* **GIVEN EXERCISE A**
Print the portion of the SRU mailing-list message verbatim, starting at "I wonder if" and ending at "to approach it.".

* **EXTRACT**
········
But I think SRU makes the right choice in avoiding that for simplicity.

I wonder if someone, like Kuba, could design an 'extended async SRU' on 
top of SRU, that is very SRU like, but builds on top of it to add just 
enough operations for Kuba's use case area.  I think that's the right 
way to approach it.



Ray Denenberg, Library of Congress wrote:
> What advantage do you see in having a "concurrent operations" feature (like
> Z39.50) versus opening several connections?
>
> (Concurrent operations introduced significant complexity into Z39.50 -
> including reference ids, operations, etc, and I'm not sure anyone ever
> really thought it was worth it.)
>
> --Ray
>
> -----Original Message-----
> From: Code for Libraries [mailto:[log in to unmask]] On Behalf Of Kuba
> Sent: Tuesday, May 18, 2010 12:58 PM
> To: [log in to unmask]
> Subject: Re: [CODE4LIB] OASIS SRU and CQL, access to most-current drafts
>
> That is quite unfortunate, as we were looking at SRU 2.0 as a possible
> candidate for the front-end protocol for Index Data's pazpar2. The main
> problem with federate/broadcast/meta (however you want to call it
> ;) searching is that the back-end databases are scattered in different
> locations or simply slow in their response times and in order to provide
> decent user experience you need to be able to present some results "sooner"
········
* **LISTED RECORDS**
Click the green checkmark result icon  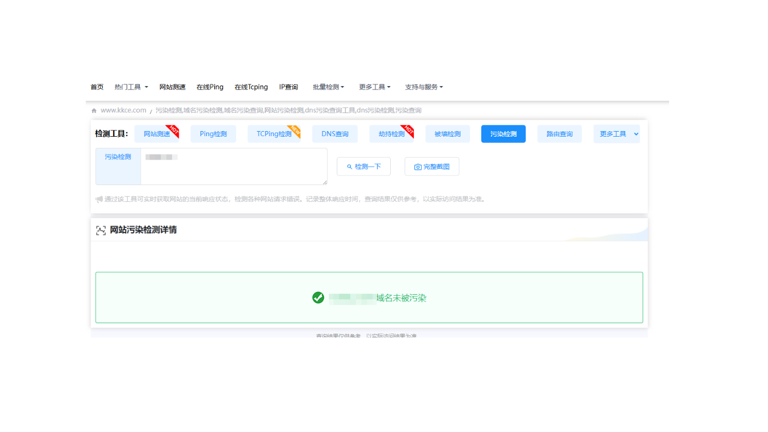(318, 298)
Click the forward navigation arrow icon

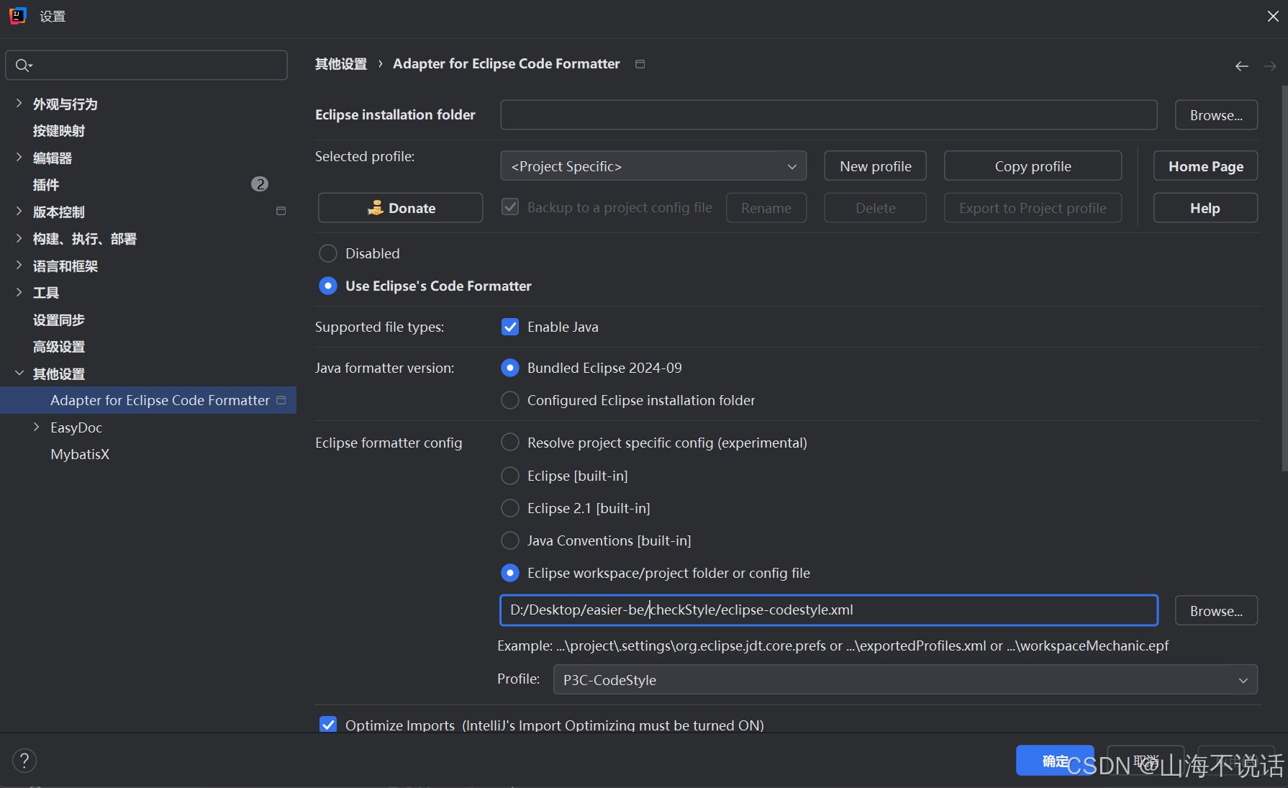[x=1270, y=65]
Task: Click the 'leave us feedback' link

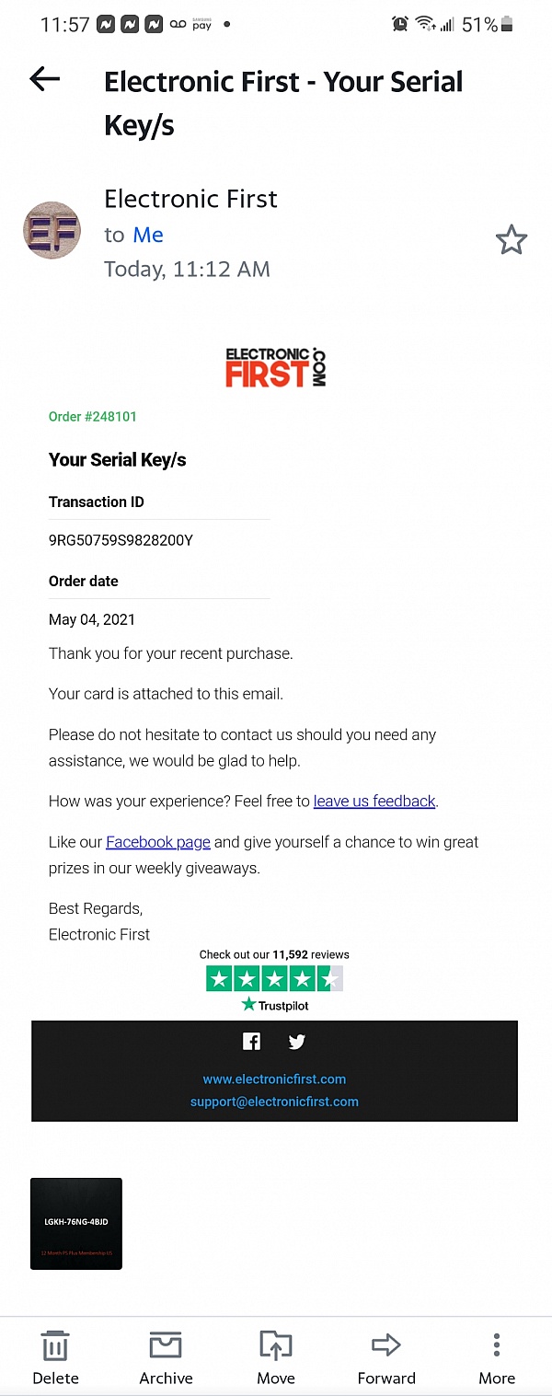Action: 374,801
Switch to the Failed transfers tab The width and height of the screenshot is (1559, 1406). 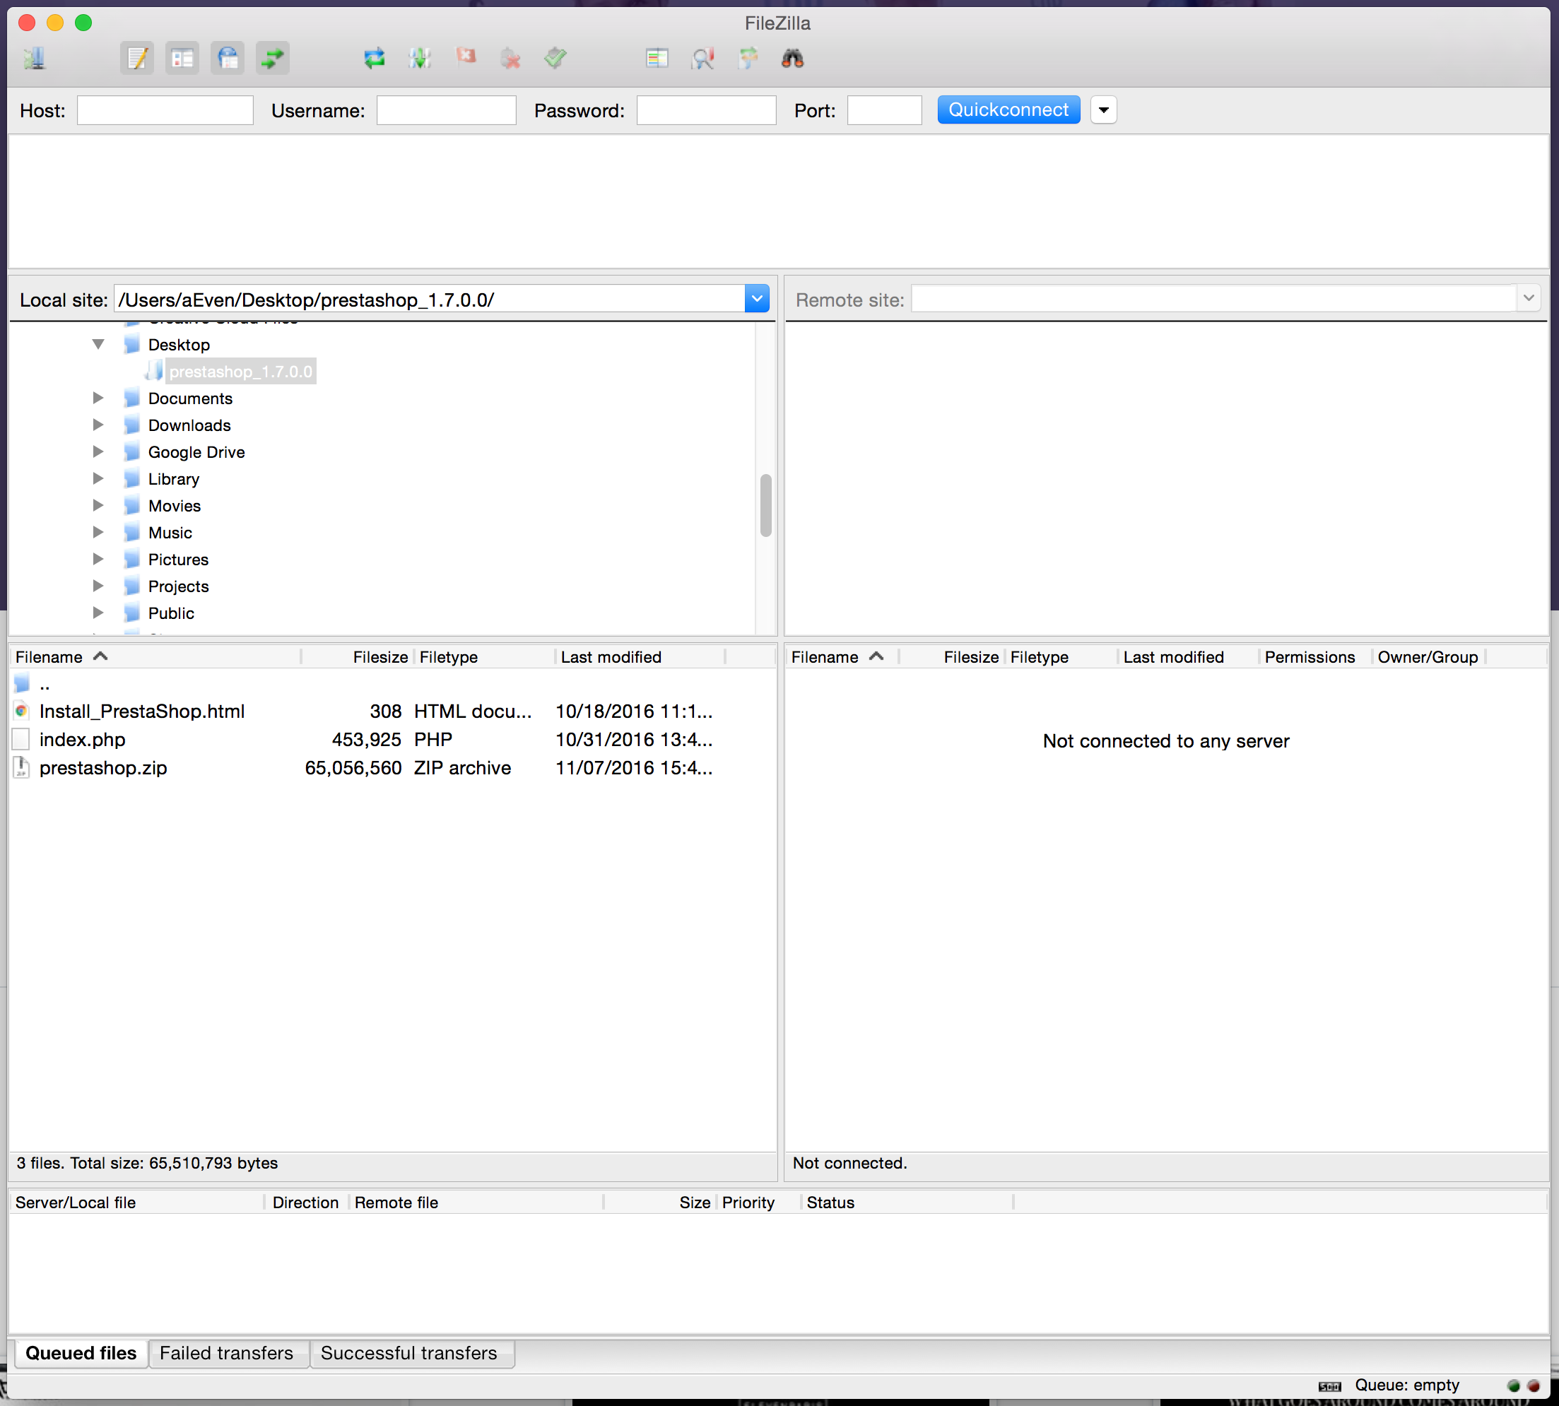[x=226, y=1353]
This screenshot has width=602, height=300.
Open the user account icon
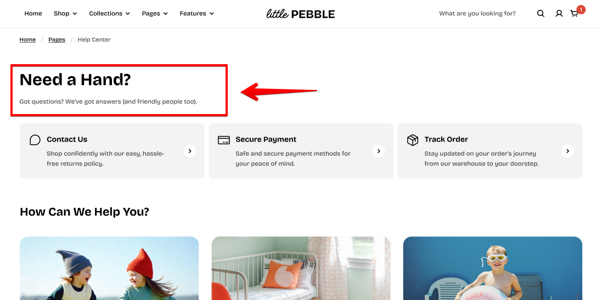tap(559, 14)
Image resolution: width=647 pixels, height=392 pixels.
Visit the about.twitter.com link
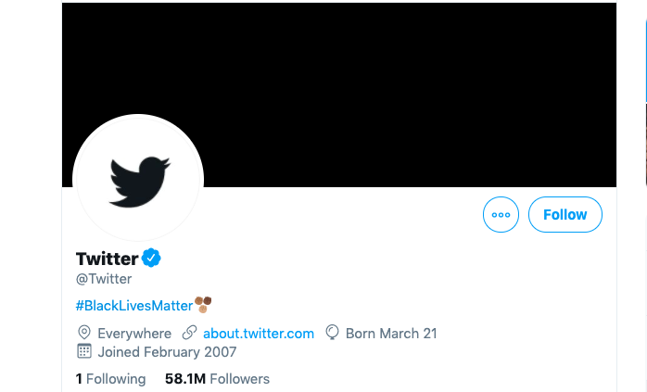(x=259, y=334)

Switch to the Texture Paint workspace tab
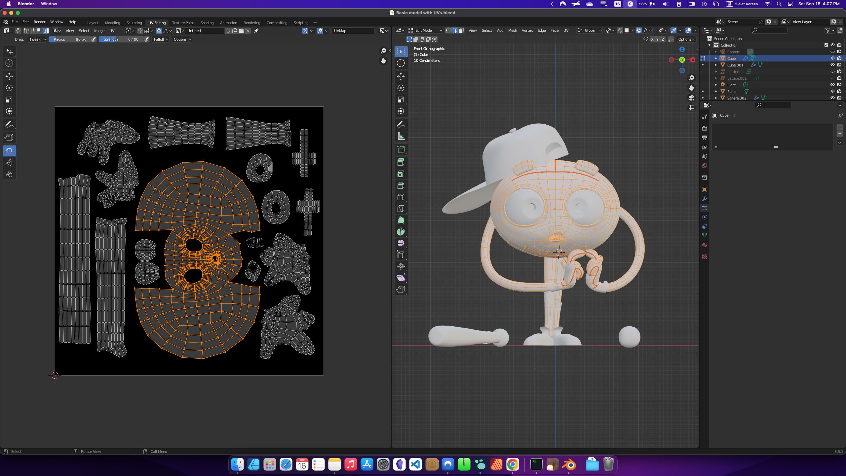coord(183,23)
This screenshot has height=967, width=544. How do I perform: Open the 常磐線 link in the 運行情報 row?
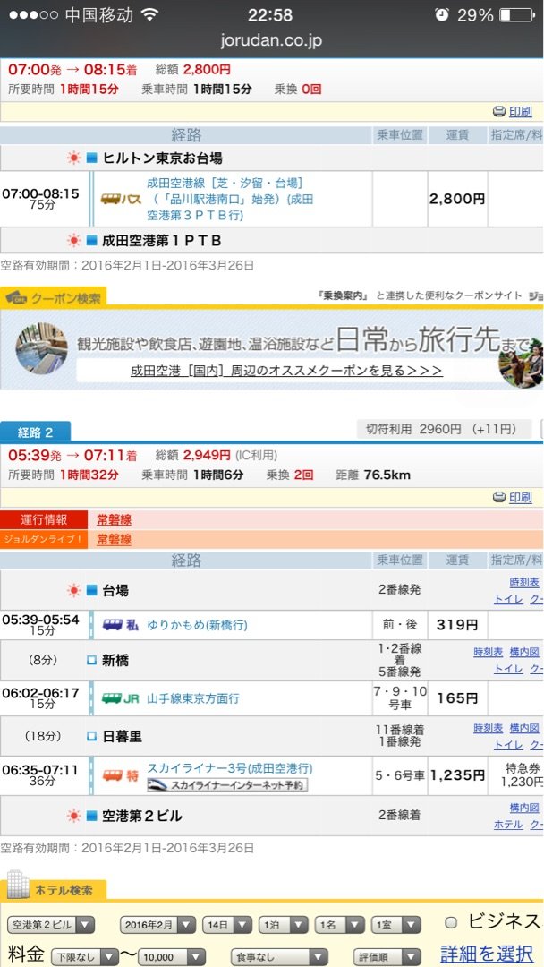(x=114, y=519)
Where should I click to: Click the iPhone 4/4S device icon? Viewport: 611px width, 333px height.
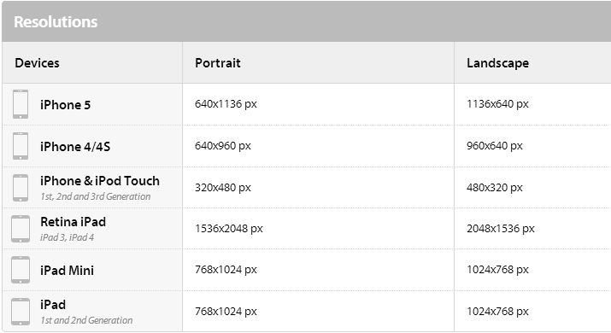pos(21,146)
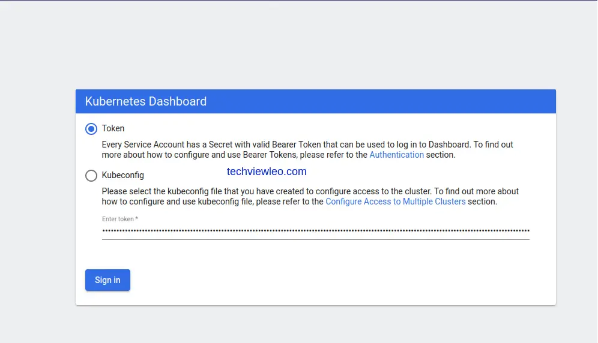Select the Kubeconfig radio button
598x343 pixels.
(x=91, y=176)
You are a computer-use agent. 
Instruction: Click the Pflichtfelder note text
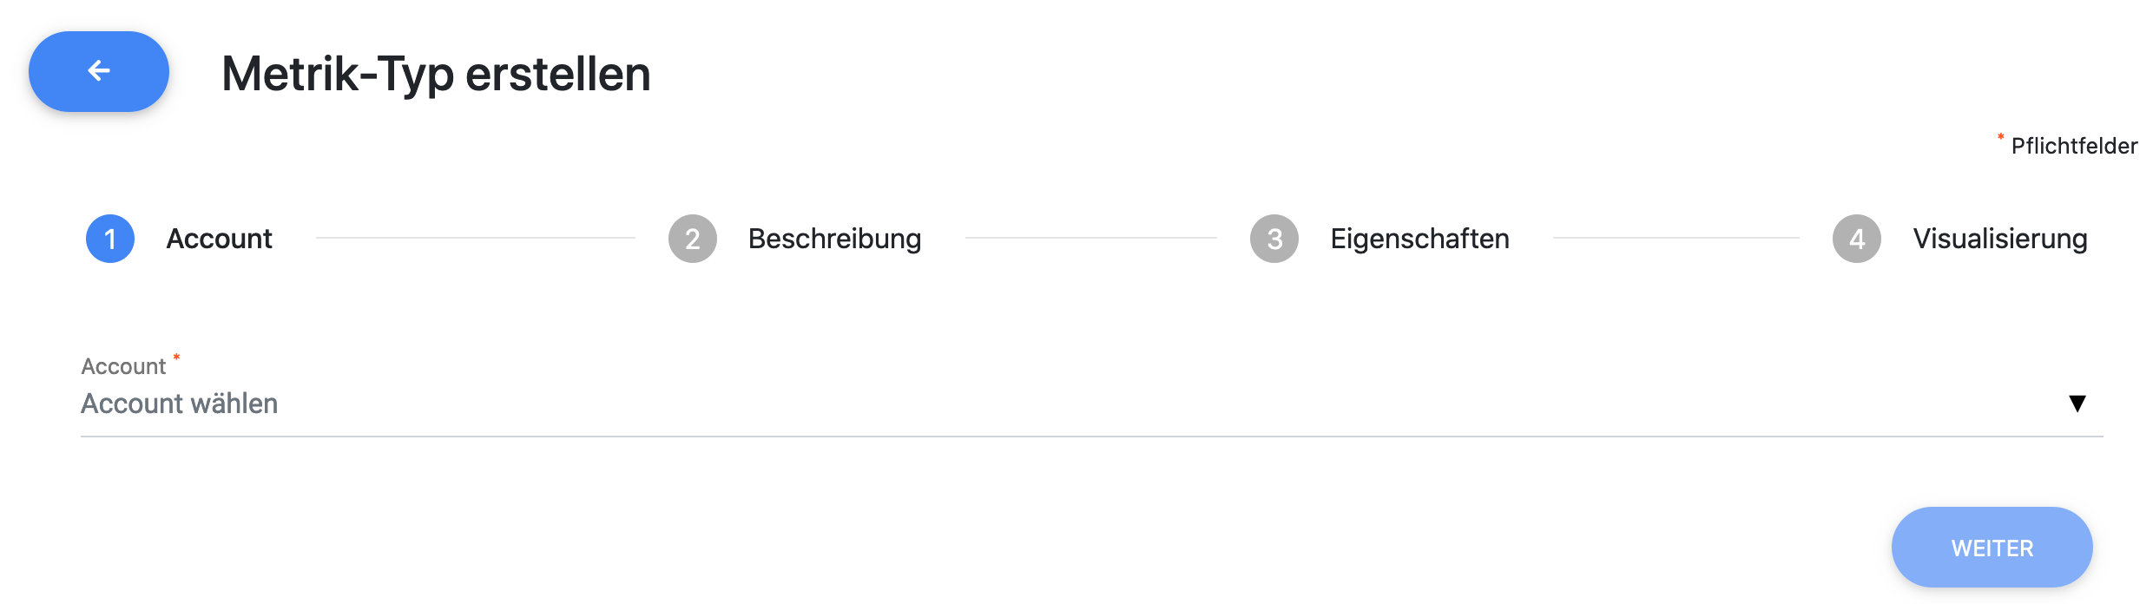click(2074, 146)
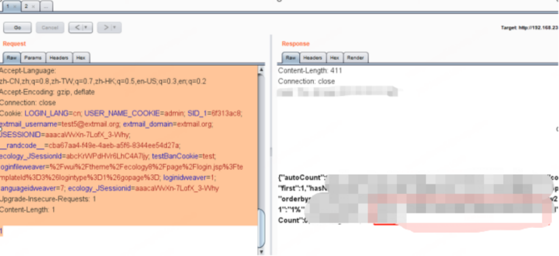This screenshot has height=256, width=559.
Task: Open the forward history dropdown arrow
Action: pos(115,27)
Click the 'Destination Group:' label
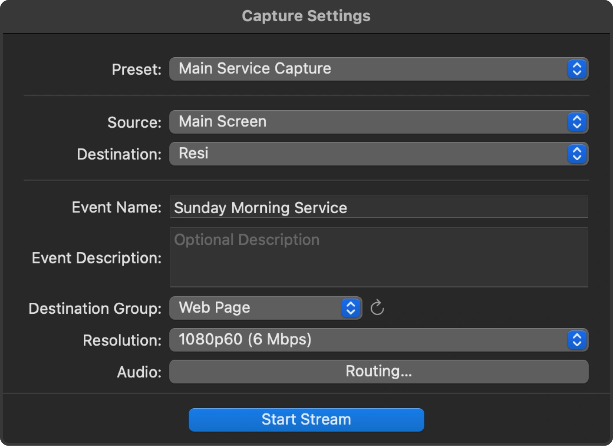 point(95,309)
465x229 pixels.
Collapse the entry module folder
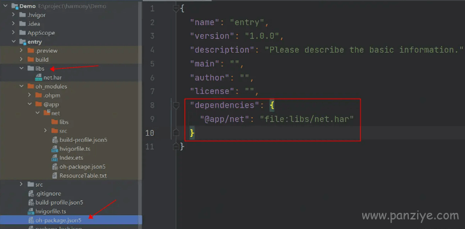pos(14,42)
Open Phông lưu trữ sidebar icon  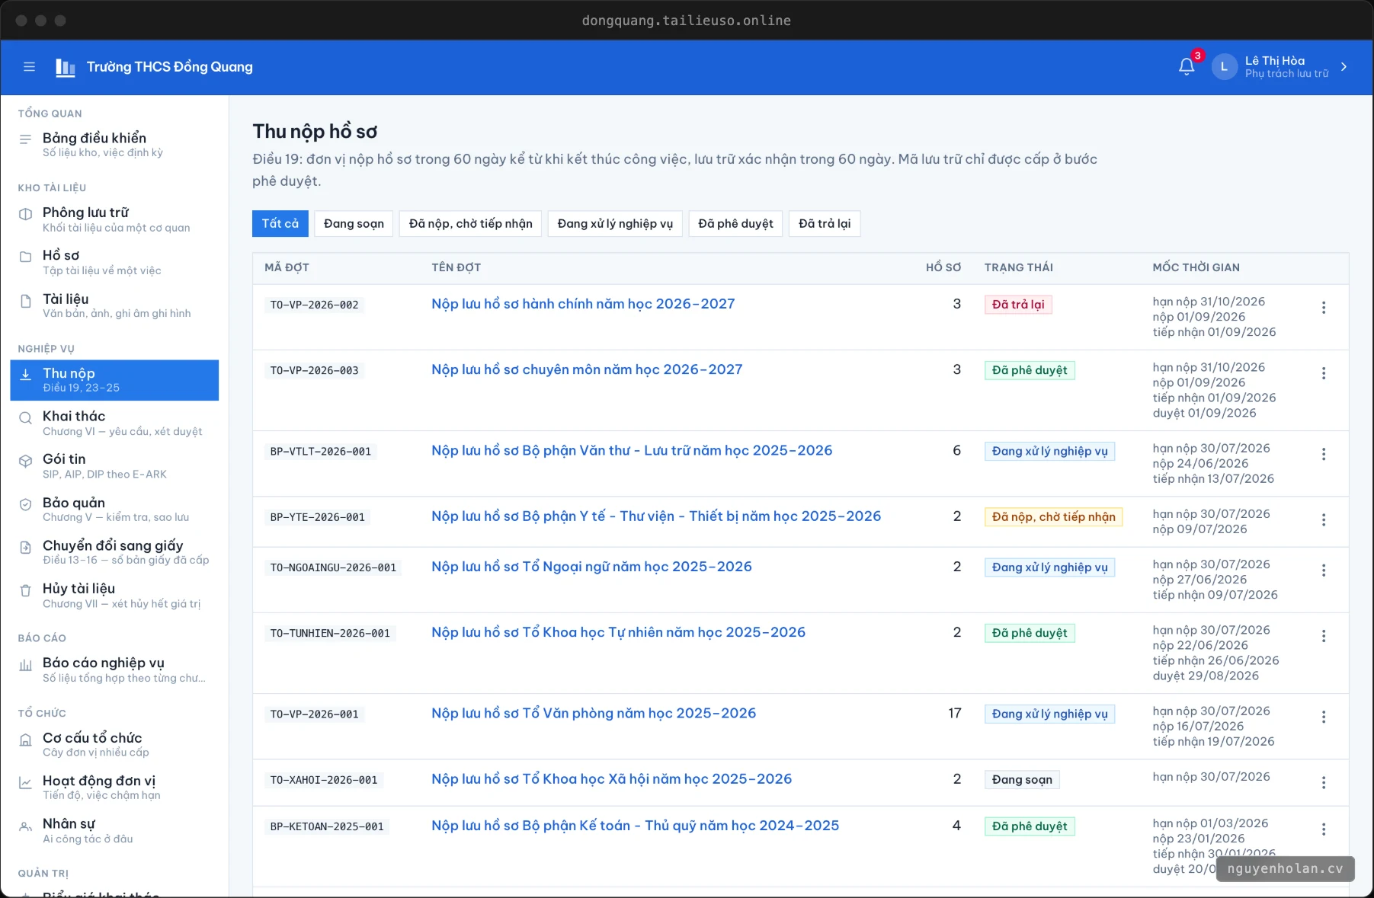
········
* **GIVEN EXERCISE B**
Arrange the rows as a JSON list of strings, one string per line and with blank lines omitted, starting at the line containing "This screenshot has height=967, width=544." and ending at the last line of the rows. Leave the pictures out.

* **ANSWER A**
I wonder if someone, like Kuba, could design an 'extended async SRU' on 
top of SRU, that is very SRU like, but builds on top of it to add just 
enough operations for Kuba's use case area.  I think that's the right 
way to approach it.

* **ANSWER B**
[
  "This screenshot has height=967, width=544. How do I perform: Open the 常磐線 link in the 運行情報 row?",
  "(x=114, y=519)",
  "Where should I click to: Click the iPhone 4/4S device icon? Viewport: 611px width, 333px height.",
  "pos(21,146)",
  "Select the Kubeconfig radio button",
  "598x343 pixels.",
  "(x=91, y=176)",
  "You are a computer-use agent. ",
  "Instruction: Click the Pflichtfelder note text",
  "click(2074, 146)",
  "This screenshot has height=256, width=559.",
  "Task: Open the forward history dropdown arrow",
  "Action: pos(115,27)",
  "Click the 'Destination Group:' label",
  " point(95,309)",
  "465x229 pixels.",
  "Collapse the entry module folder",
  "pos(14,42)",
  "Open Phông lưu trữ sidebar icon  "
]